The sources provide examples where the finite difference solution is compared to the analytic solution for simple cases. For instance, with a constant source term f = 1 and Dirichlet conditions u = 0 on all boundaries, the analytic solution is known, and the finite difference method with grid spacing h = 0.1 yields results that mirror the analytic solution almost exactly. This demonstrates the accuracy of the method for well-posed problems.

Another example involves Neumann boundary conditions (specified derivatives), but the focus here is on Dirichlet conditions. The finite difference method can handle various source terms, including piecewise constant or periodic functions, by appropriately defining f_{i,j} at each grid point.

Method of Manufactured Solutions

To validate numerical code, the method of manufactured solutions is employed. This involves choosing a known analytic solution, um(x, y), and computing the corresponding source term f such that ∇²um = f. The boundary conditions are set to match um on the boundary. Then, the numerical method is applied to solve for u with this f and boundary conditions. The numerical solution is compared to um, and the error is measured. If the error decreases as the grid is refined (convergence test), the code is considered validated.

For example, if um = sin(πx) sin(πy) in the unit square, then f = -2π² sin(πx) sin(πy). The Dirichlet conditions are u = 0 on all boundaries, which matches um. The finite difference solution should converge to u_m as h → 0. This process is essential for ensuring reliability in more complex problems where analytic solutions are unknown.

Practical Examples and Applications

The sources include examples that illustrate the application of these methods in physical contexts.

Electrostatic Potential in a Bounded Region

One example involves solving for the electrostatic potential in a region bounded by conductors at specified potentials. The potential satisfies Poisson's equation with a source term representing charge density. For instance, in a two-dimensional system stretching infinitely in x and z, with conductors at y = a and y = -a held at zero potential, and a periodic charge density in x, the potential can be found by combining a particular solution (due to the charge) and a homogeneous solution (Laplace's equation) to satisfy the boundary conditions. This is relevant in modeling fields in layered materials or plasma physics.

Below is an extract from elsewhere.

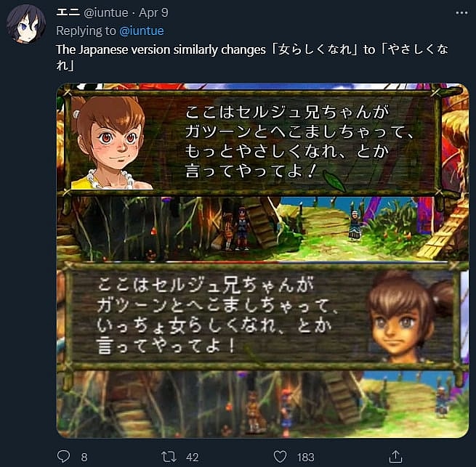Open the reply icon with 8 comments

click(63, 456)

Traveling Wave of Space Charge

Another example describes a traveling wave of space charge between equipotential surfaces. The charge density is periodic in x and uniform in y, and the region is bounded by zero-potential plates. The solution involves finding the potential that satisfies Poisson's equation with this source and the Dirichlet conditions on the plates. This can be approached analytically using separation of variables or numerically via finite differences. The results help understand field distributions in devices like particle accelerators or semiconductor devices.

Convergence and Error Analysis

In numerical implementations, it is crucial to perform convergence tests to verify that the method is working correctly. The error norms, such as the L² norm or maximum norm, are computed between the numerical and analytic solutions. As the mesh size decreases, the error should decrease at a predictable rate (e.g., O(h²) for the finite difference method on smooth problems). The sources mention that for the finite difference solution with h = 0.1, the solution mirrors the analytic solution almost exactly, indicating good accuracy for the given problem.

Limitations and Considerations

While the methods discussed are powerful, they have limitations. Analytical solutions are generally restricted to simple geometries (e.g., rectangles, circles) and specific source terms. For irregular domains, numerical methods like finite elements or boundary elements are more appropriate, though not detailed in the provided sources. The finite difference method requires a structured grid, which may not conform well to curved boundaries, leading to the need for coordinate transformations or irregular grids.

The Poisson kernel method is elegant but involves an integral that may require numerical quadrature, especially for complex boundary functions. For problems with non-smooth boundary conditions or discontinuities, the convergence may be slower, and additional techniques may be needed.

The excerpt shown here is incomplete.